The purchased a gradation dyeing kit which was a smart decision.  This kit gave me the opportunity to try my hand at mixing dyes to get different colors, as well as working with low volumes and how to best handle the fabrics.
The first color kit I purchased was “STONES & SHELLS”. Stones&Shells
Colors included were: Camel 5181, Old Rose 5220 & Stormy Grey 6160
Following the directions, I created thirty fat eights in a gradation of earth tones.  While the samples were fun to make, I had no idea what to use them for.  So,  these pieces of fabric have been sitting on my shelf waiting for some inspiration.  Earlier this year when I was doing some strip quilting, I decided that a strip quilt might be a good use of these fabric as well.
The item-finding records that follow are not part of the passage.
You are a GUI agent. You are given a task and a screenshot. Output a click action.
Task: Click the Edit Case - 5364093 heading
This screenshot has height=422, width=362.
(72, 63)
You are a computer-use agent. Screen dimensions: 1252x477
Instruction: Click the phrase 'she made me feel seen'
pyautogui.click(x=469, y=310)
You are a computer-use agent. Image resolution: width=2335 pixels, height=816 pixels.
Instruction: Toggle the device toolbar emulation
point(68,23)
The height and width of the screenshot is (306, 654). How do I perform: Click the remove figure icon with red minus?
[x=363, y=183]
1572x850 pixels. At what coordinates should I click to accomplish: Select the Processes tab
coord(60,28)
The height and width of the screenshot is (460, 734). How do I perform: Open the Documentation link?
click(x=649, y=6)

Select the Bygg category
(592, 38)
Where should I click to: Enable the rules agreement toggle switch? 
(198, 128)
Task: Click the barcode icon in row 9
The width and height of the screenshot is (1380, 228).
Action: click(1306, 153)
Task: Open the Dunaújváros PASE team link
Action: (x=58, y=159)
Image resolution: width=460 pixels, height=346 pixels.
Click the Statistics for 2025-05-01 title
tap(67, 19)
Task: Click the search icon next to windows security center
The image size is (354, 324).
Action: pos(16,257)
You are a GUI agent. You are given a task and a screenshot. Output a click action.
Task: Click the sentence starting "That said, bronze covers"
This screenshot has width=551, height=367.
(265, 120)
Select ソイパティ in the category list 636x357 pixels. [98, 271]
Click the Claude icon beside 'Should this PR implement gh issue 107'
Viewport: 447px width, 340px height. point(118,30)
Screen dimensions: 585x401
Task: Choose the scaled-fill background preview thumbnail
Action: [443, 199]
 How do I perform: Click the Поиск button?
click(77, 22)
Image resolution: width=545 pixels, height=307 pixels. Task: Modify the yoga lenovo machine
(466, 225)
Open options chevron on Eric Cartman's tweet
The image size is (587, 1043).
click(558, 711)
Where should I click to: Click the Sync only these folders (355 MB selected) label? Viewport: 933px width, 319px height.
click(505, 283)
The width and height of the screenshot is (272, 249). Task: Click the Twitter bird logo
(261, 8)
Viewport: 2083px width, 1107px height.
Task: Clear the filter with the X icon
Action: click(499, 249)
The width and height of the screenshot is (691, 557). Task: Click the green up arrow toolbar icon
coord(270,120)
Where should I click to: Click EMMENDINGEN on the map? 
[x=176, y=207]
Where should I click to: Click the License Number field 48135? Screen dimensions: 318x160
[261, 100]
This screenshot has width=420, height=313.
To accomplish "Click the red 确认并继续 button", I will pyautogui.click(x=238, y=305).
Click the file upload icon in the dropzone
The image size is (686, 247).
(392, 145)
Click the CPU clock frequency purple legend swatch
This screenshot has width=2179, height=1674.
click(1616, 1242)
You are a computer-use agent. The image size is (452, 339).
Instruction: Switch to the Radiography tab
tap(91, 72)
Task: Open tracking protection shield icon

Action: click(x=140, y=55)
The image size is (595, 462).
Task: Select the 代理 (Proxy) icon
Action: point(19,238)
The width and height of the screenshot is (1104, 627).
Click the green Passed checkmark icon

To add some pops of color, I dyed three fat quarters of cotton fabric using a variety of techniques – marbling, sun dyeing and batch dyeing.  For the sides and the backing, I dyed a three yard piece of 108″ wide cotton with a evergreen dye.
The gradation fabrics were cut into 2.5″ x 20″ strips.  These were then sorted by color and then   The green pops of color were cut into 2 1/2″ x 5 1/2″ pieces.  The strips were then sewn together with dark green on each side.  After sorting the gradation fabrics, I split them into three groups and pieced starting with the first color of each group.  This allowed for the fabrics to be distinct rather than blending from one gradient to the next.
The quilt top was then put together using my long-arm machine just like a did with the black strip quilt earlier this year (May 8, 2019).
Another fun quilt to donate.  And, more fabric used from my stash!